CABARET by Atlanta's Lyric Theatre: Still Fresh

(a reflection on the production of CABARET, book by Joe Masteroff, music and lyrics by John Kander and Fred Ebb, original production directed by Harold Prince.)

Seeing CABARET for the first time in thirty years, I was struck as I had not been before by the power of the "book" songs.

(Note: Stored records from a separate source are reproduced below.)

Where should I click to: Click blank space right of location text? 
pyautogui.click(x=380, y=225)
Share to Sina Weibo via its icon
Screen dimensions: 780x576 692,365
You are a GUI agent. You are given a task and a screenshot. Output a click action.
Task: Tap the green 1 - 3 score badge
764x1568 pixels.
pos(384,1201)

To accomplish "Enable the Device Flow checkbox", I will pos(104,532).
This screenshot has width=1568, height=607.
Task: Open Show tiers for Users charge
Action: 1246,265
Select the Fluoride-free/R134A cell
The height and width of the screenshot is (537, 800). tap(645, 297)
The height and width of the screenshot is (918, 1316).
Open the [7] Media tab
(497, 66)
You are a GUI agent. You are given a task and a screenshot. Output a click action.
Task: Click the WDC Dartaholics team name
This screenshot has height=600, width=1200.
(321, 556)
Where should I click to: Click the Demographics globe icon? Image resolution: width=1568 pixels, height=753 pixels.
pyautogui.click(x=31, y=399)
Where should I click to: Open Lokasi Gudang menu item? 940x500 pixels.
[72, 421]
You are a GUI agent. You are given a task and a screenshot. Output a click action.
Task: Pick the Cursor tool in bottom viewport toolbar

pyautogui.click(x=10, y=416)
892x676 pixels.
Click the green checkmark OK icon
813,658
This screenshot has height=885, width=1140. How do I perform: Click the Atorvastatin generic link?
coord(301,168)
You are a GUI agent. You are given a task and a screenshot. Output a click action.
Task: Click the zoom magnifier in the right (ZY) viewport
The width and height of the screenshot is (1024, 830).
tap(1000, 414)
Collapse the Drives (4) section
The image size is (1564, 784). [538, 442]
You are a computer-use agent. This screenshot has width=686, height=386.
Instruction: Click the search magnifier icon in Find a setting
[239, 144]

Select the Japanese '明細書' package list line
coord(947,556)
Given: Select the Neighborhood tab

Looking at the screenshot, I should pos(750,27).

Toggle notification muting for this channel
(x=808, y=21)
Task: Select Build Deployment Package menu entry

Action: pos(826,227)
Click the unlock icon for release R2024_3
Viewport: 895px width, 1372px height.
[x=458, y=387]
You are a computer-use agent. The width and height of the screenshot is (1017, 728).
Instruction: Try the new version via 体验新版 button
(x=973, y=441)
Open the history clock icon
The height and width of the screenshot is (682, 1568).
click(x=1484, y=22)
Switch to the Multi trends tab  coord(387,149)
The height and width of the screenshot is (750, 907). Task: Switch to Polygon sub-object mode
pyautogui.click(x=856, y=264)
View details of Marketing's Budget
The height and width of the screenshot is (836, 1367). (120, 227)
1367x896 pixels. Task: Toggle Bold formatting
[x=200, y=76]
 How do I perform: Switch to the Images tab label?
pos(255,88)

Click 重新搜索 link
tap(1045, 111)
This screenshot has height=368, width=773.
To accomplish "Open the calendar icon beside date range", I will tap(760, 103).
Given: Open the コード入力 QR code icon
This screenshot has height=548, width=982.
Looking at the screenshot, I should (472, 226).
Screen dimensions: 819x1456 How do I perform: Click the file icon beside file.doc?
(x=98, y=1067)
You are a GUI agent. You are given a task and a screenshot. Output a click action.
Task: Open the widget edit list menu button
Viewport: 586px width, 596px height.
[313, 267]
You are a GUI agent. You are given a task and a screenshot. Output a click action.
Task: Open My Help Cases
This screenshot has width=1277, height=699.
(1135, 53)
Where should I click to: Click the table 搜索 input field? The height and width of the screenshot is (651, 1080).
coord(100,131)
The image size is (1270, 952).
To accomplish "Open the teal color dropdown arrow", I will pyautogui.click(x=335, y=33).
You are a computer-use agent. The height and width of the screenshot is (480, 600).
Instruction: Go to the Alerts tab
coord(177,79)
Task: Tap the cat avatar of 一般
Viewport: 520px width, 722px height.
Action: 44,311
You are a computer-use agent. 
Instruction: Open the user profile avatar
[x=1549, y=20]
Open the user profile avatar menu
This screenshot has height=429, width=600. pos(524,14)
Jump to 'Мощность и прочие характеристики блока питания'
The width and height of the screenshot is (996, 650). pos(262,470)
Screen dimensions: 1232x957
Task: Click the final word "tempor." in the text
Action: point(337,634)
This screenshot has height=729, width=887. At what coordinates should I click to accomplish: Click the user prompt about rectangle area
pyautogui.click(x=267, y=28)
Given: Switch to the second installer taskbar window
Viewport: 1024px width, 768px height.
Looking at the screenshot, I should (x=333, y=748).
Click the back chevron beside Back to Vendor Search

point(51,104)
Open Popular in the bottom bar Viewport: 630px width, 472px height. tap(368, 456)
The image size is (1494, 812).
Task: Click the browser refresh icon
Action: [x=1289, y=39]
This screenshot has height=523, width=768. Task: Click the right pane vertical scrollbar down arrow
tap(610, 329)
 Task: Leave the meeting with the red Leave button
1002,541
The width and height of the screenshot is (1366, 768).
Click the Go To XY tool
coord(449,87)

The show is famous for its creators' new approach to musical theatre, using the songs of performers in the "Kit Kat Club" to comment on developments in the story. The creepiest example is the song that follows a heart - breaking scene in which a German woman rejects her beloved Jewish suitor because of the Nazis' growing influence. That's the cue for the Emcee to dance with a gorilla (it's in a tutu) while singing, "When we go walking together, I hear society moan / But if they could see her through my eyes, / Maybe they'd leave us alone." The title number is ironic, sung by a woman deluded in thinking that she has a future as a singer in Berlin, singing "No sense permitting some prophet of doom / to wipe happy smiles away! / Come to the Cabaret!"

But there are songs for other characters that express the same attitude. The aged landlady sings a good - natured song about why she'll take in an impecunious young American for half the usual rent, "The sun will rise, and the moon will set / And you learn how to settle for what you get... " This song, like many of the others, employs a dissonant interval (here, a rising major 7th) that alerts the audience to danger in a conventional attitude.

Another example is the young man's haunting song to the cabaret girl Sally: "Why should I wake up? This dream is going so well!" But the storyline is telling him to wake up. He and the other characters dismiss the rise of the Nazis as "politics," irrelevant to their daily concerns.

Near the end, the elderly woman confronts the young man. He has told her that she "can't" let other peoples' prejudice stop the marriage. She tells him that she's near the end of her life, and all she wants is to live peacefully, and she stands to lose everything if she associates with a Jew in the new political climate. "Go on tell me," she sings, "I will listen, what would you do if you were me?" The tune drops by the interval of a major 7th, the same distinctive interval by which her first song rose. That's got to be a musical metaphor to mirror the way that she has now progressed from insouciant apathy in her first song to bitter resignation in her last.

Bob Fosse's movie of CABARET escapes the back - and -forth, real life v. cabaret pattern that grows tiresome in the Broadway show. But Fosse jettisoned most of the "book" songs to do it, and they are underrated treasures.